Arrange the lines of the material below as a Markdown table with the columns Row and Line, giving each line a row number and leaving out blank lines. Leave the pictures out of your answer.
● ● ● ● ● ● ●
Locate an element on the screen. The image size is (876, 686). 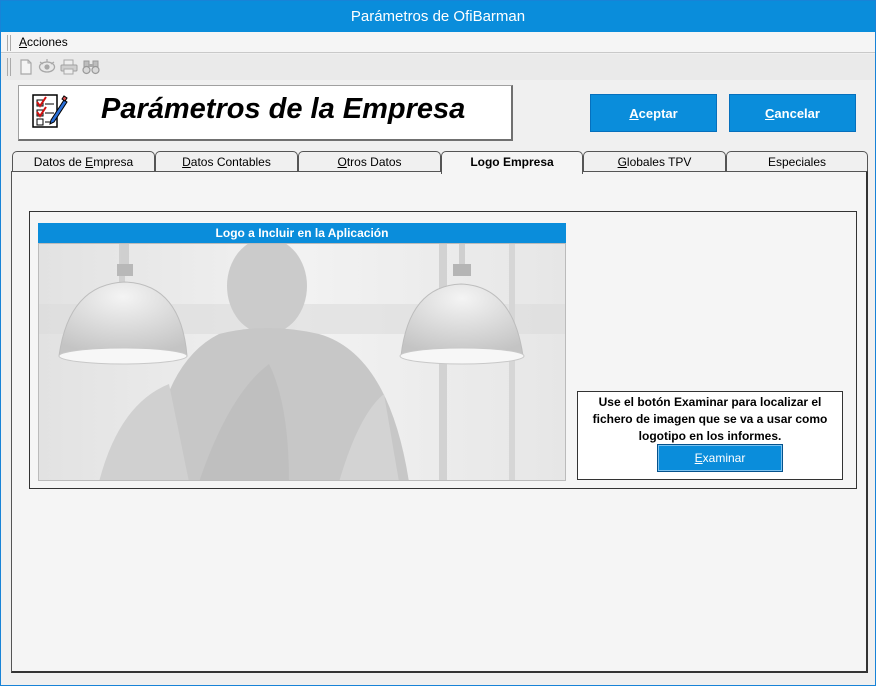
tab-datos-empresa: Datos de Empresa is located at coordinates (84, 162).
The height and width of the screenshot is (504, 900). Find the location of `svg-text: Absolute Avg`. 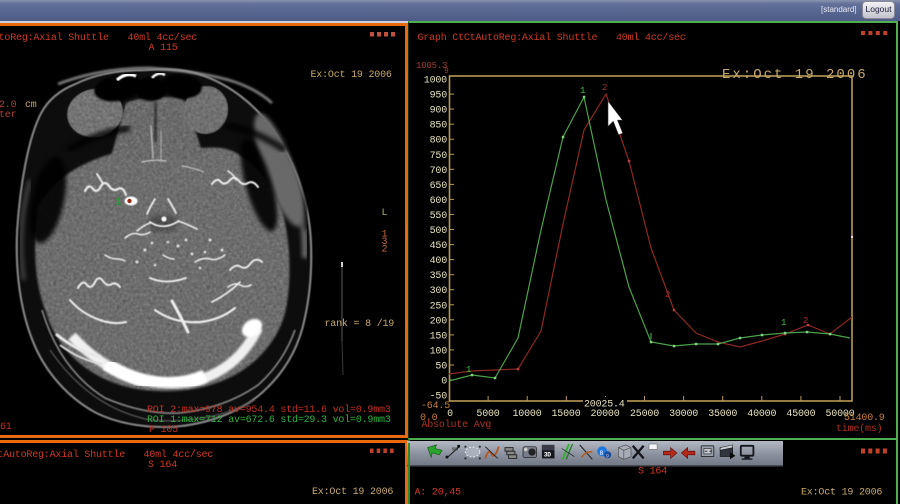

svg-text: Absolute Avg is located at coordinates (457, 425).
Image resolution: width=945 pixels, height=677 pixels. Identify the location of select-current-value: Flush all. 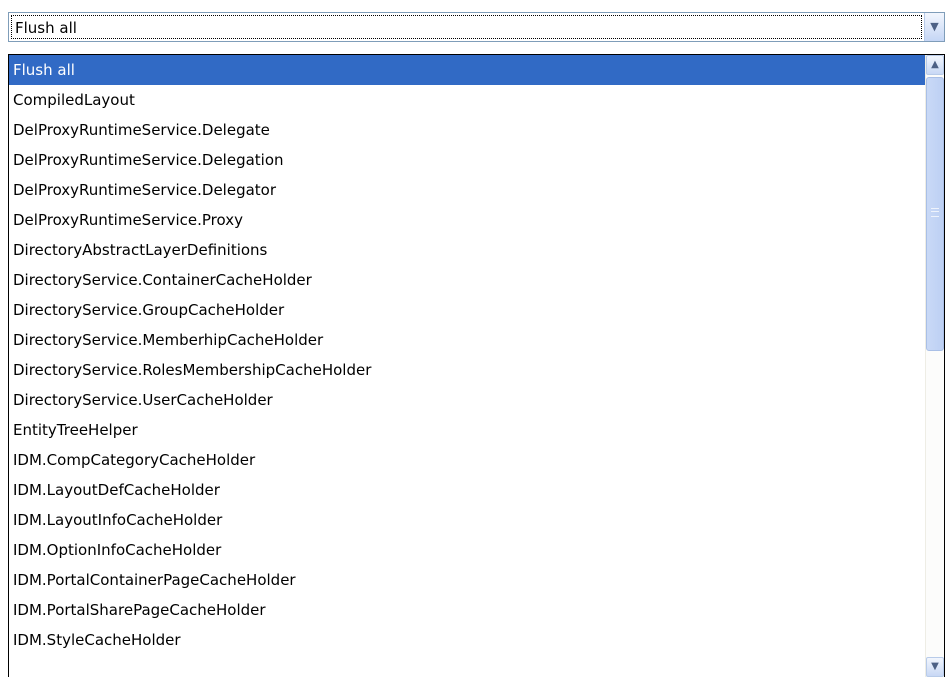
(466, 27).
● ● ● ● ● ● ●
● Exercise response:
| Row | Line |
|---|---|
| 1 | Locate an element on the screen. The image size is (876, 686).  |
| 2 | tab-datos-empresa: Datos de Empresa is located at coordinates (84, 162). |
| 3 | The height and width of the screenshot is (504, 900). Find the location of `svg-text: Absolute Avg`.  |
| 4 | svg-text: Absolute Avg is located at coordinates (457, 425). |
| 5 | Image resolution: width=945 pixels, height=677 pixels. Identify the location of select-current-value: Flush all.  |
| 6 | (466, 27). |